Navantia volta a contar com a Amper para dois grandes contratos das fragatas F-110
O grupo que dirige Enrique López, grande fornecedor da Navantia, anuncia que realizará trabalhos de fabricação, integração estrutural e montagem de blocos de aço e sistemas de tubulação para três navios sem revelar o valor dos contratos
A ministra da Defesa Margarita Robles (esq.) visita o estaleiro da Navantia Ferrol para conhecer os avanços no programa construtivo das fragatas F-110 para a armada espanhola EFE/ Kiko Delgado
Amper continua tirando proveito da sua relação com a Navantia, precisamente, quando o seu desenvolvimento industrial na Galiza parece colidir com o possível desembarque da chinesa SAIC. O seu papel como grande fornecedor do grupo naval público, no entanto, está consolidado, tanto na área da eólica offshore como na da construção de navios. A companhia dirigida por Enrique López comunicou à CNMV que se adjudicou dois “contratos relevantes vinculados a um dos Programas Especiais de Modernização (PEM) estratégicos para a Armada Espanhola, o Programa de Fragatas da classe F-110, cujo desenvolvimento implicará mais de 800.000 horas de trabalho”.
A companhia presidida por Pedro Morenés, ex-ministro da Defesa, não detalha os valores desses contratos por confidencialidade, mas indica que compreendem trabalhos de fabricação, integração estrutural e montagem de blocos de aço e sistemas de tubulação para as últimas três fragatas da série, a Menéndez de Avilés, a Luis de Córdova e a Barceló. “Estes contratos consolidam a posição do Grupo Amper como parceiro de referência da Navantia nos grandes Programas navais de Defesa em Espanha”, afirma a Amper.
O grupo já participa em seis PEM liderados pelos estaleiros públicos, incluindo o das fragatas F-110, para as quais já realizou trabalhos.

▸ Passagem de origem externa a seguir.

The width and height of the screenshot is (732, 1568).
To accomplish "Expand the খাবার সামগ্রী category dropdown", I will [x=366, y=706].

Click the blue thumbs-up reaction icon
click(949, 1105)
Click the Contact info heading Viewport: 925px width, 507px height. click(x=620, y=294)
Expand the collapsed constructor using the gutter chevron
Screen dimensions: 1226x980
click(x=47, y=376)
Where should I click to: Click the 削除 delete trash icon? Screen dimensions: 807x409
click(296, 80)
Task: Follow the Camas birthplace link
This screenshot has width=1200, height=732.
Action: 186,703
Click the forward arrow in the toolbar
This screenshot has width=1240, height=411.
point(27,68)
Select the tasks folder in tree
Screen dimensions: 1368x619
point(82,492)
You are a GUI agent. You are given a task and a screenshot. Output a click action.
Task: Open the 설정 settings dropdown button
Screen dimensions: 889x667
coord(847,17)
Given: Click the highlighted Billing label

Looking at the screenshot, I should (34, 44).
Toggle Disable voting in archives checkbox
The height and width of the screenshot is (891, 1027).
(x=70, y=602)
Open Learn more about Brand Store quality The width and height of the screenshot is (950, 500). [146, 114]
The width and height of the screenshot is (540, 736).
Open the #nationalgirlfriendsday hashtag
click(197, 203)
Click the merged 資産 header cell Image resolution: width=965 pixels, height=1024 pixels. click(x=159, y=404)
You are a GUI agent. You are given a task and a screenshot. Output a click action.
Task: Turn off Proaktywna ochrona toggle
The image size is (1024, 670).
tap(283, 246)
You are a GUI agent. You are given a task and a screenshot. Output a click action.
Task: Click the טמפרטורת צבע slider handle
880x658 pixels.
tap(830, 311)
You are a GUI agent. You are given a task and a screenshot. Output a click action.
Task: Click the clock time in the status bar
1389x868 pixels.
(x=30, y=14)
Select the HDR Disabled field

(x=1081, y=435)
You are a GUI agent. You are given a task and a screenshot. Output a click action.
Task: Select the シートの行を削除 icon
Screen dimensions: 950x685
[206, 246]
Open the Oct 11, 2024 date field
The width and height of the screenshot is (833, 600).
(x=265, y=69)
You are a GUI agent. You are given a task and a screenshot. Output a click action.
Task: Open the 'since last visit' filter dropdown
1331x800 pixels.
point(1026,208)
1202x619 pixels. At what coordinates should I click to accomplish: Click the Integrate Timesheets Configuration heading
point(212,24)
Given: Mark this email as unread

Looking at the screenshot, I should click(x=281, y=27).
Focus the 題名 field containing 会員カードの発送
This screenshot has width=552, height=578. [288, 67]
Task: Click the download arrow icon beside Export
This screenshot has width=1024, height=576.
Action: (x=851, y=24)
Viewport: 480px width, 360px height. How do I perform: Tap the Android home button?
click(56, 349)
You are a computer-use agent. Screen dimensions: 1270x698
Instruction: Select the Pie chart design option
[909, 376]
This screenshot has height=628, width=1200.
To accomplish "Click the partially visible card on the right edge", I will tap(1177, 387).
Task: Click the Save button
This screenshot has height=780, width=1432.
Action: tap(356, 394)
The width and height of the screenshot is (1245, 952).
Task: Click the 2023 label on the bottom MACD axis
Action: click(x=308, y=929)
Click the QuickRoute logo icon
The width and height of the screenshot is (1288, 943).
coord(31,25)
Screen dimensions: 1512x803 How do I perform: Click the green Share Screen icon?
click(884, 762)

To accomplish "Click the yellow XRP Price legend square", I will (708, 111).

Também participa no Navio de Abastecimento de Combate (BAC), no submarino S-80, no navio de ação marítima BAM-IS, na segunda extensão da primeira série do BAM (BAM 7 e 8), e no programa Flotilha Hidrográfica: Navio Hidrográfico Costeiro (BHC).
Navantia, junto com a Indra e a Airbus, são as companhias escolhidas pelo Governo para liderar a maior parte dos programas de modernização, ou seja, os grandes investimentos do rearme.